> TASK BRIEF:
Could you please retype exactly the lines from the start of the records below through the line that contains "Screen dimensions: 560x323", both included, and leave out the pictures?
DATA FOR ANALYSIS START
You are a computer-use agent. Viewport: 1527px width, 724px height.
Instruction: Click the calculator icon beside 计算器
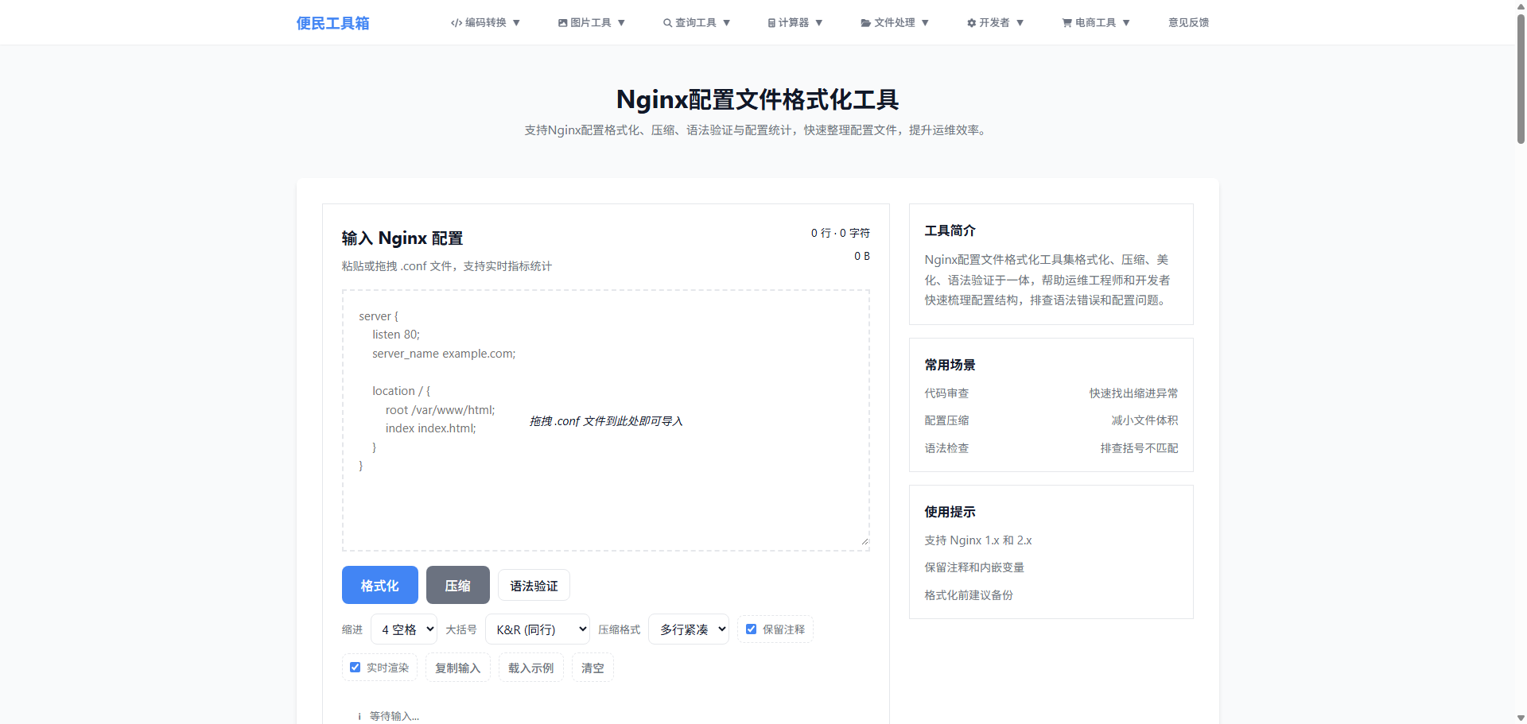[x=770, y=22]
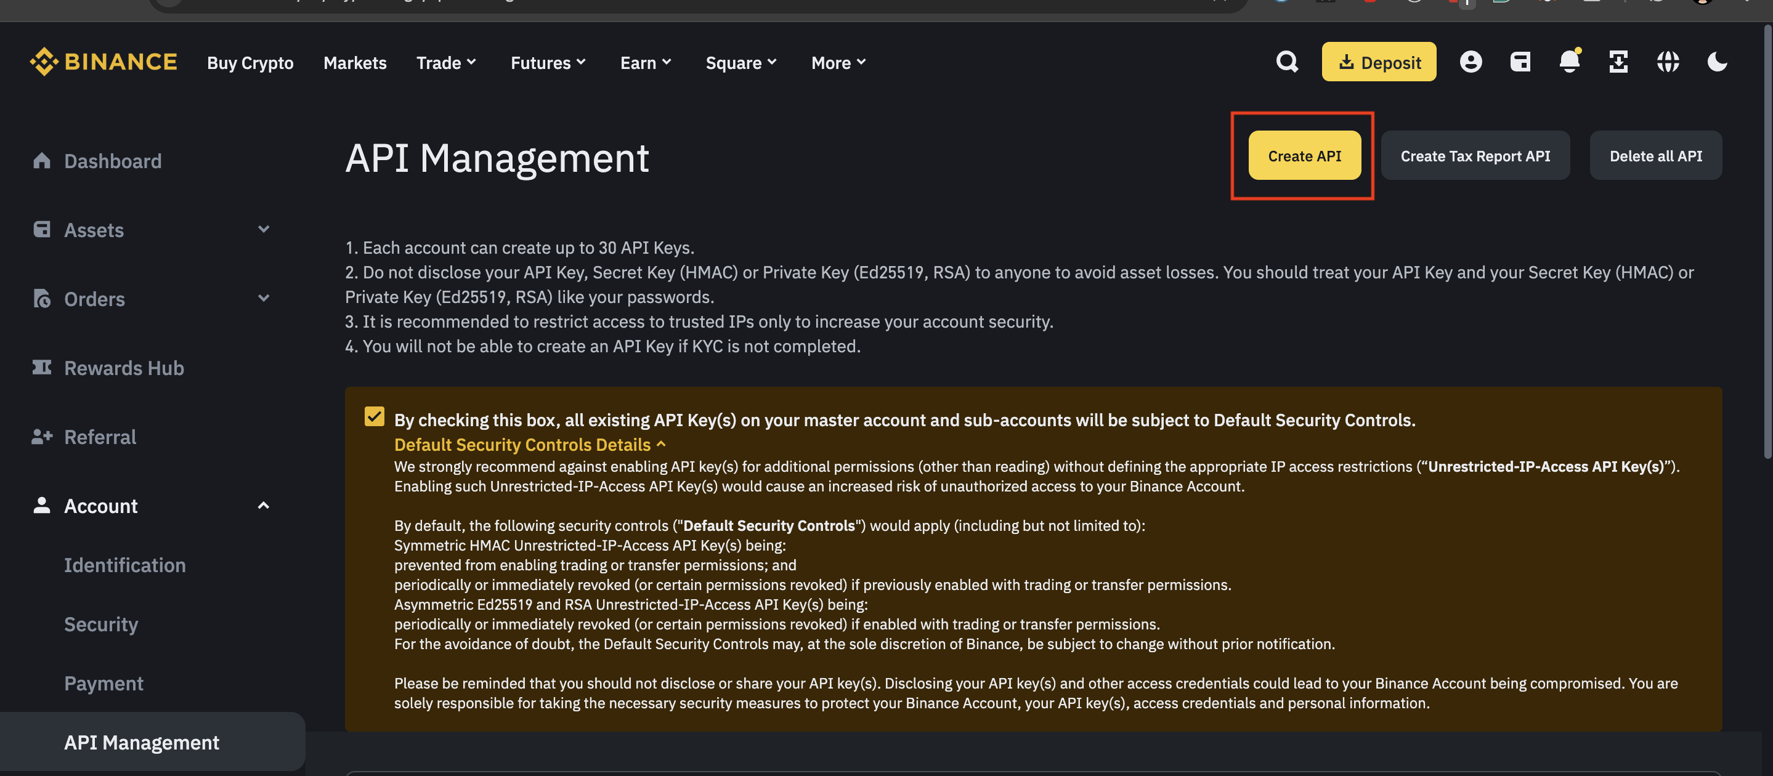Click the Delete all API button
This screenshot has width=1773, height=776.
point(1655,155)
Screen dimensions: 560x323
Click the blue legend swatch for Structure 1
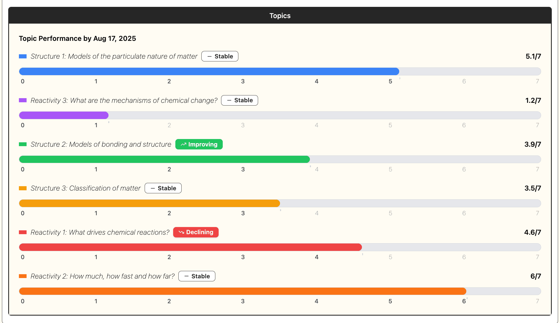click(x=23, y=56)
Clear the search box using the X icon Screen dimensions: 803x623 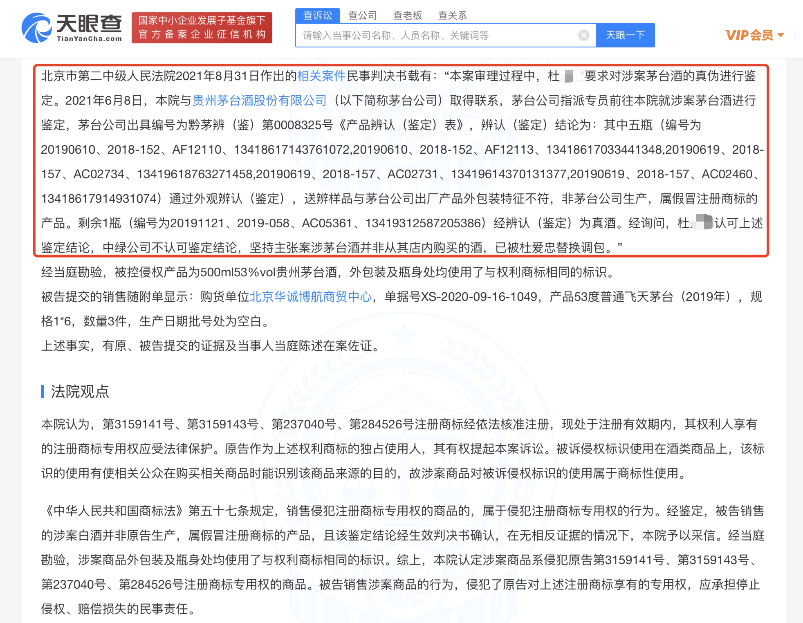coord(583,35)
DATA FOR ANALYSIS END
> ANSWER SPACE:
You are a computer-use agent. Viewport: 1527px width, 724px height.
Instruction: Click the calculator icon beside 计算器
[x=770, y=22]
Click the Delete all API button
This screenshot has width=1773, height=776.
point(1655,155)
Screen dimensions: 560x323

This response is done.